+++ Items +++
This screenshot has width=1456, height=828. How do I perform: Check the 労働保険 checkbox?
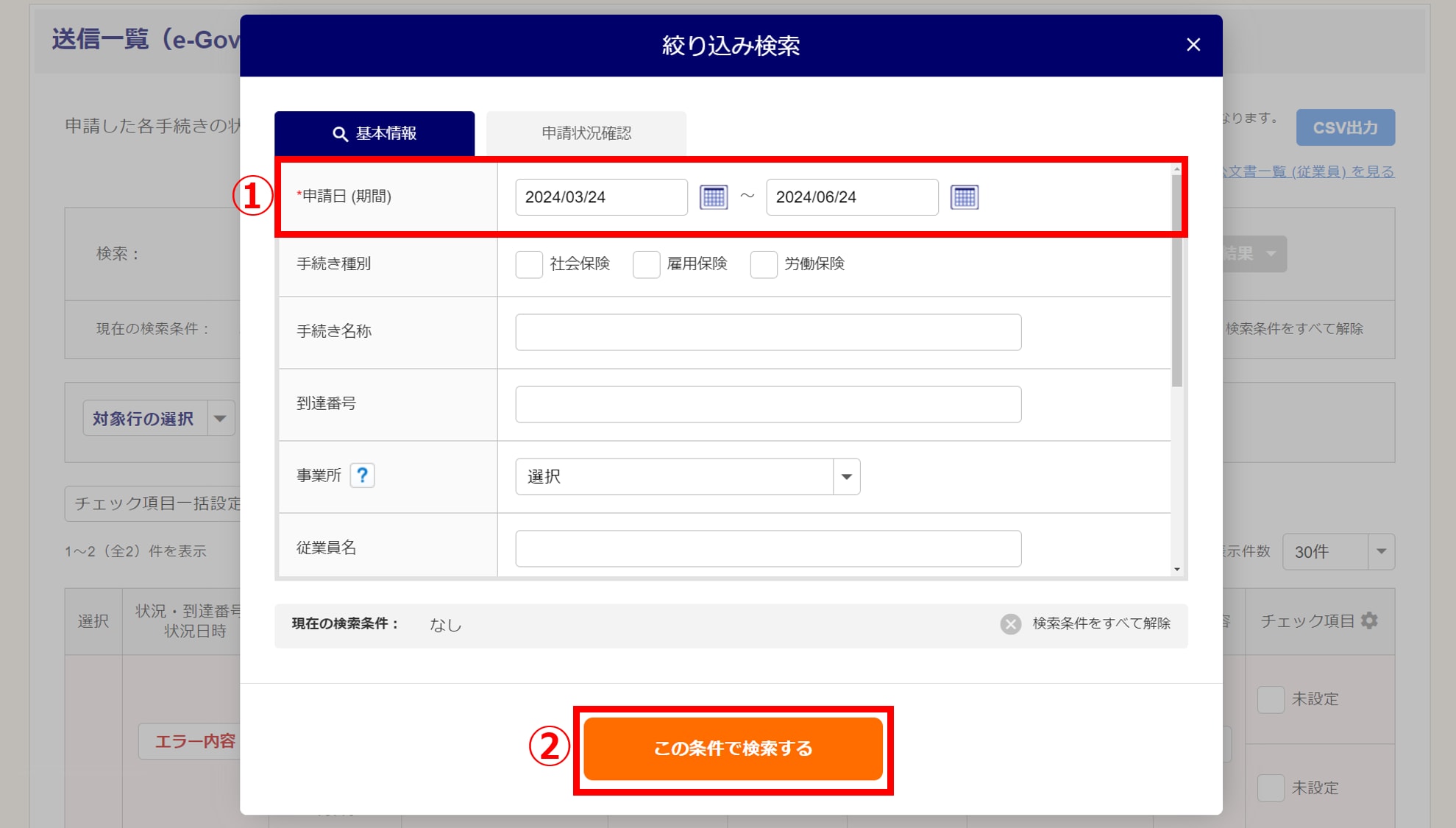coord(763,264)
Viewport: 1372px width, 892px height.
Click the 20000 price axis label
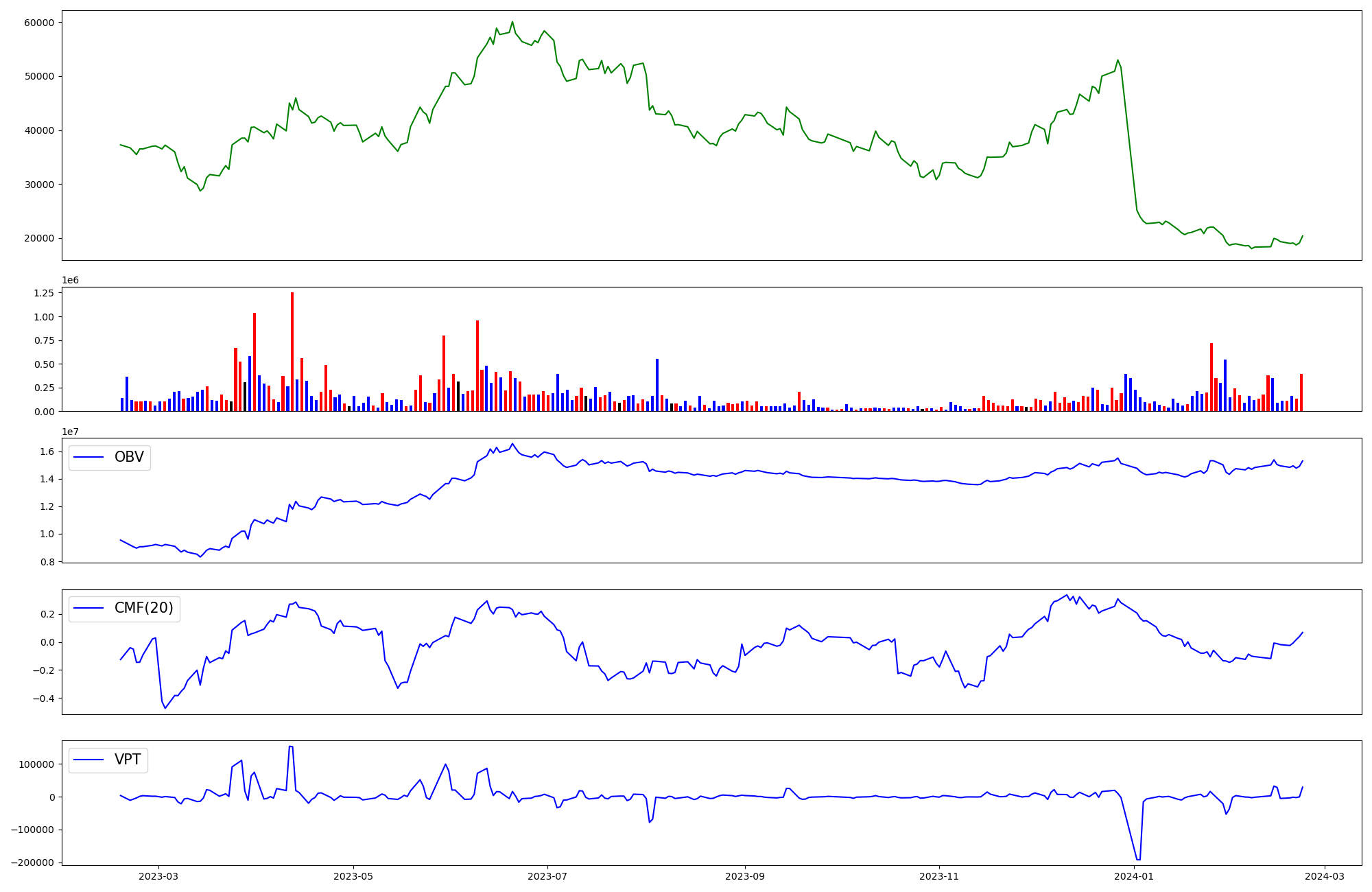coord(38,239)
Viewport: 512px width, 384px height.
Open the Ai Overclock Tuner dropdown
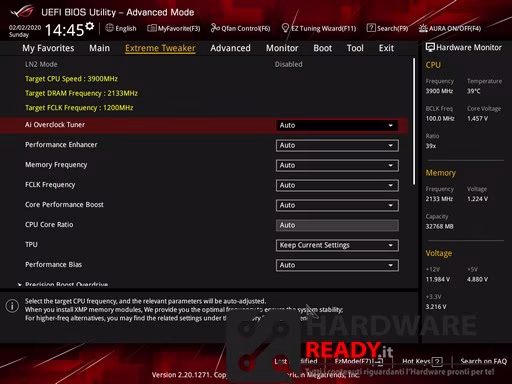(x=337, y=125)
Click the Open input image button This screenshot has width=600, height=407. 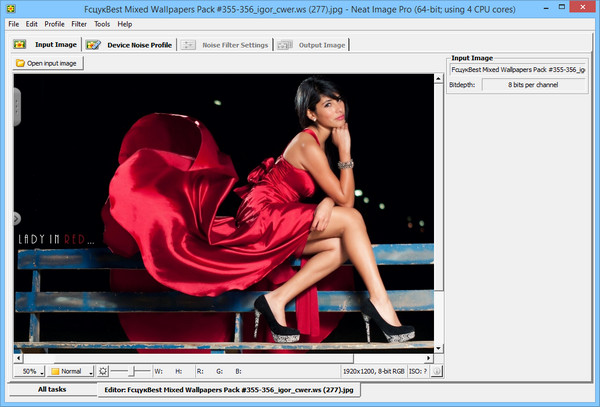(50, 63)
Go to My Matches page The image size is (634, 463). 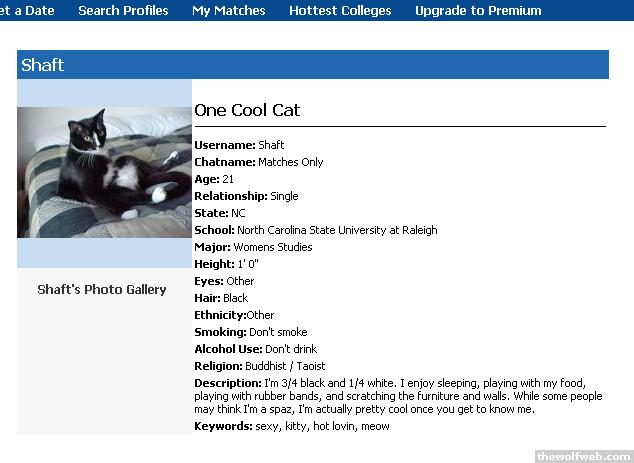pyautogui.click(x=229, y=11)
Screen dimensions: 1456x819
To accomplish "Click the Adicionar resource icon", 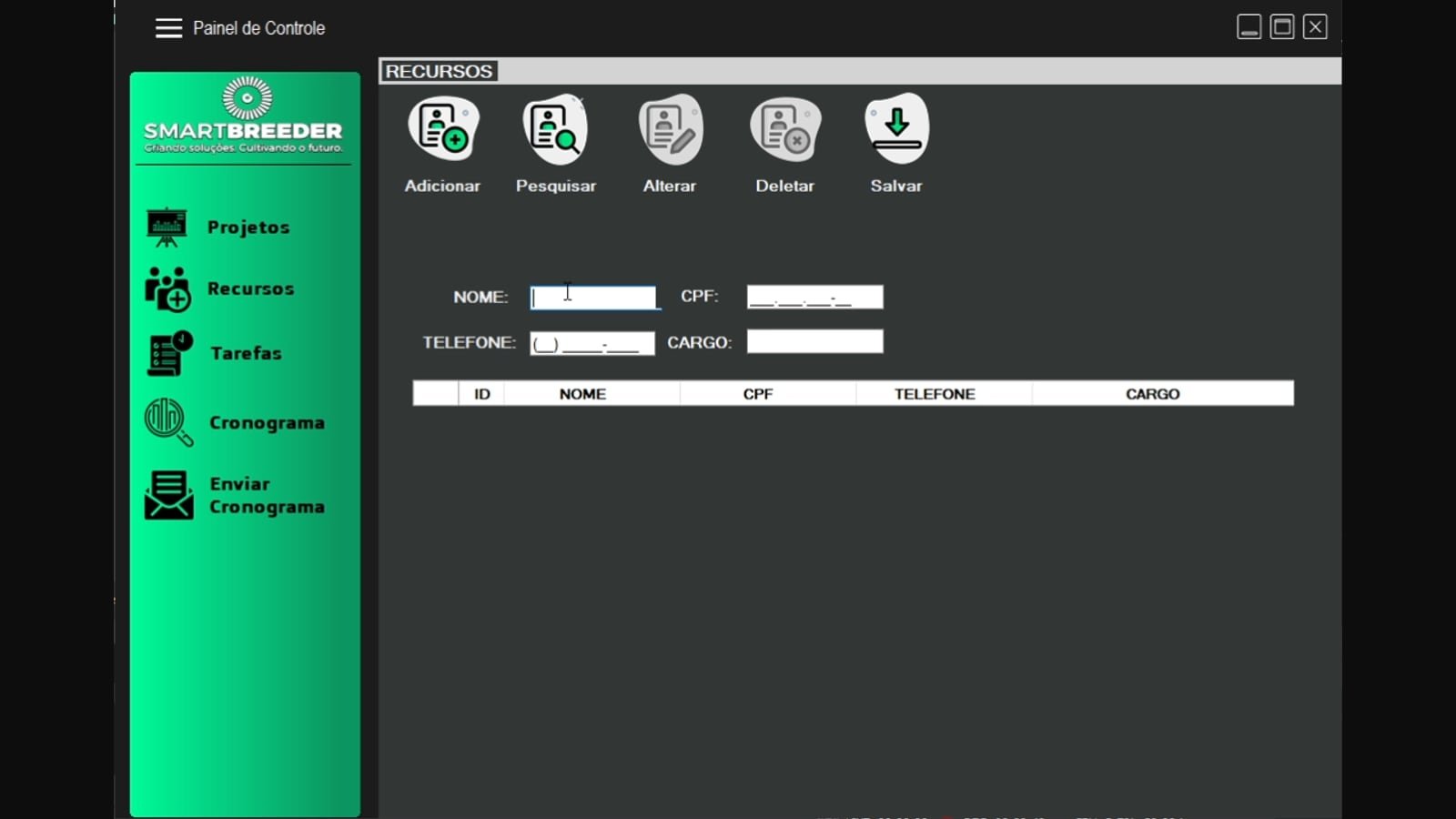I will tap(443, 128).
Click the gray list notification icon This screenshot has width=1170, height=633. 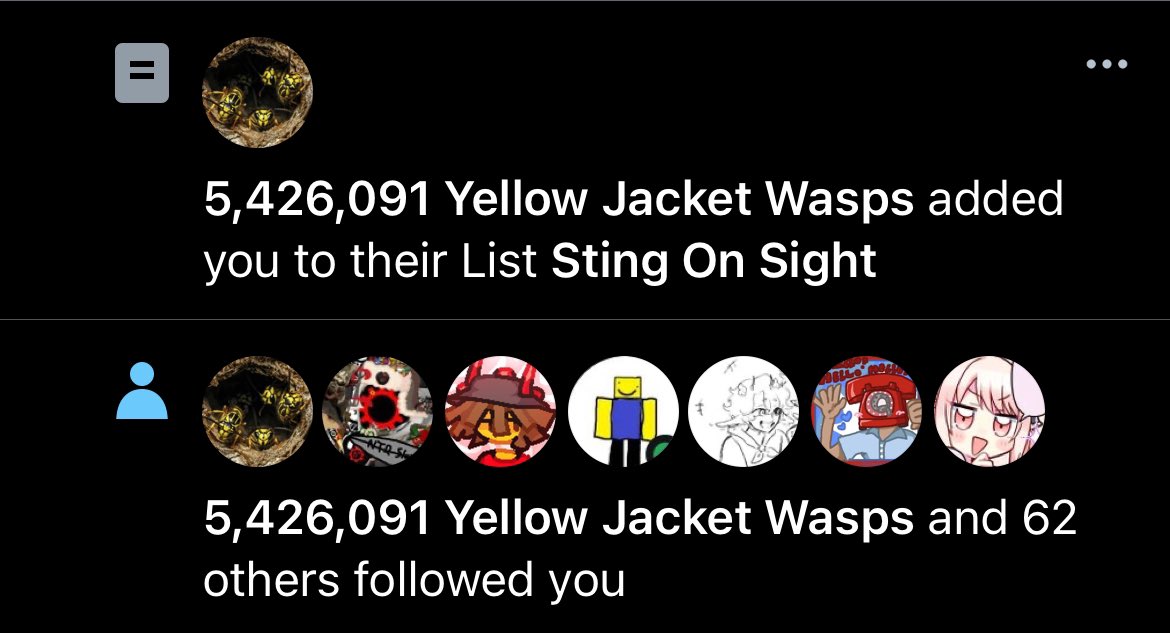142,72
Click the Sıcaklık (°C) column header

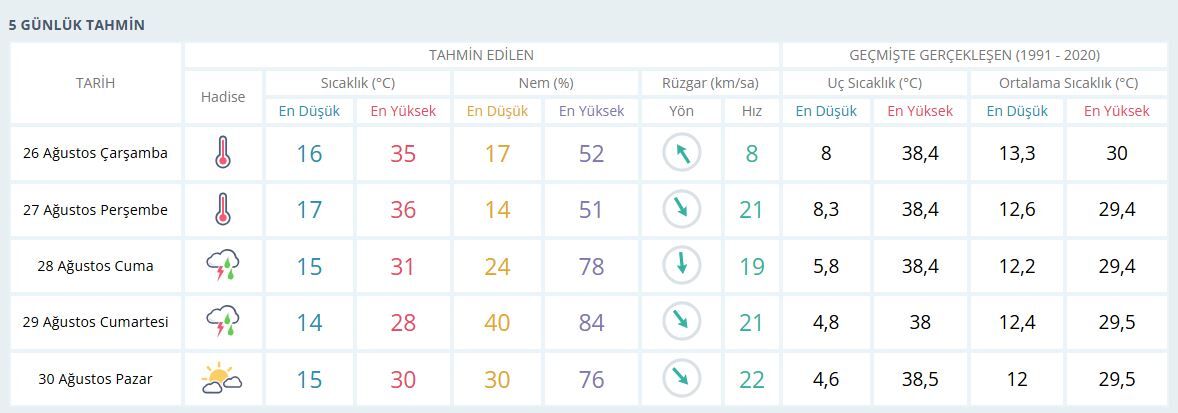pos(358,83)
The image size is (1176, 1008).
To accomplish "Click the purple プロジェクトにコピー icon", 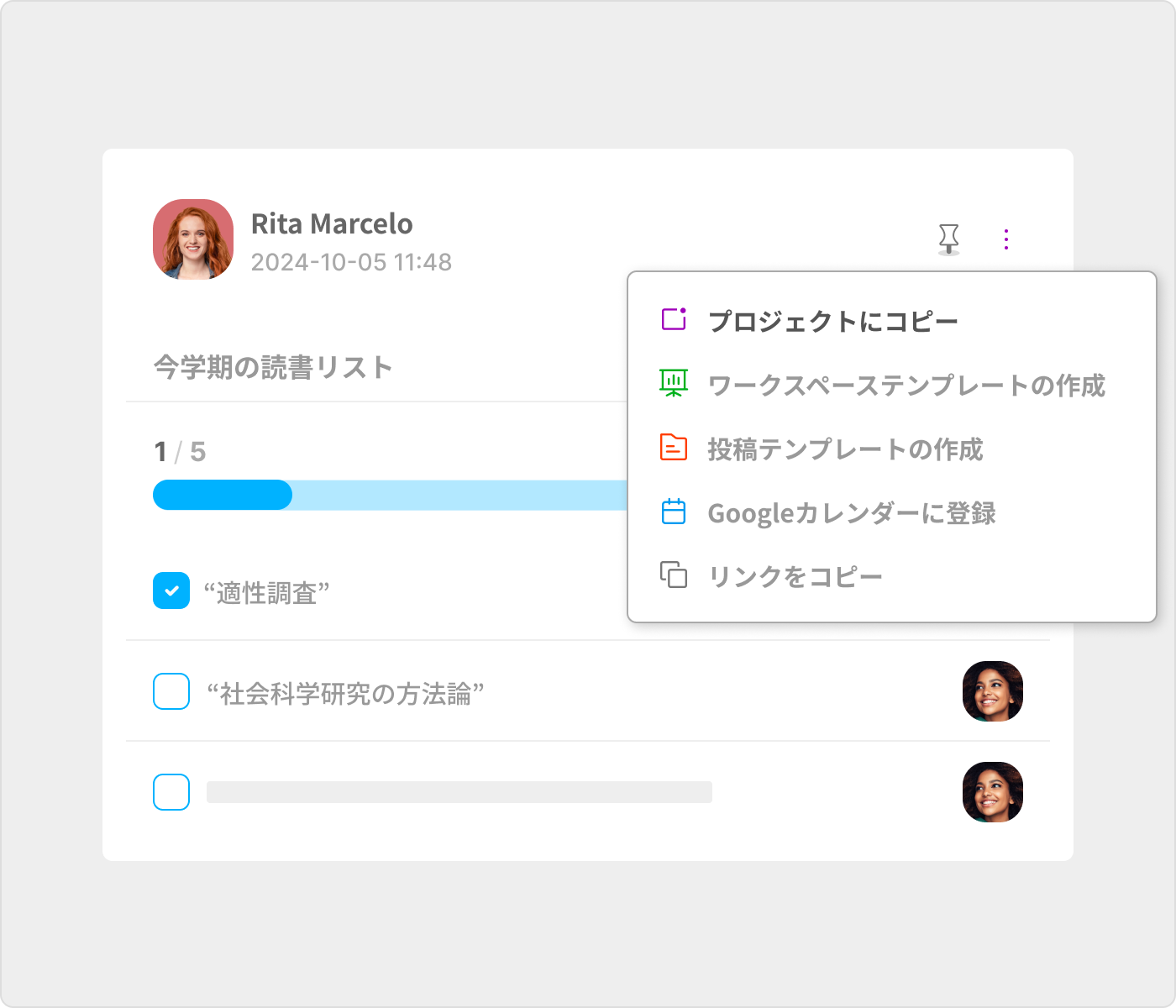I will click(x=674, y=320).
+++
Turn the listing, from its first line through the line containing "(x=337, y=125)" inclusive, into a Markdown table with the columns Row and Line, numbering each line and skipping blank ones. Leave the pictures out of the table.

| Row | Line |
|---|---|
| 1 | This screenshot has width=1456, height=828. How do I perform: Check the 労働保険 checkbox? |
| 2 | coord(763,264) |
| 3 | Viewport: 1372px width, 892px height. |
| 4 | Click the 20000 price axis label |
| 5 | coord(38,239) |
| 6 | Viewport: 512px width, 384px height. |
| 7 | Open the Ai Overclock Tuner dropdown |
| 8 | (x=337, y=125) |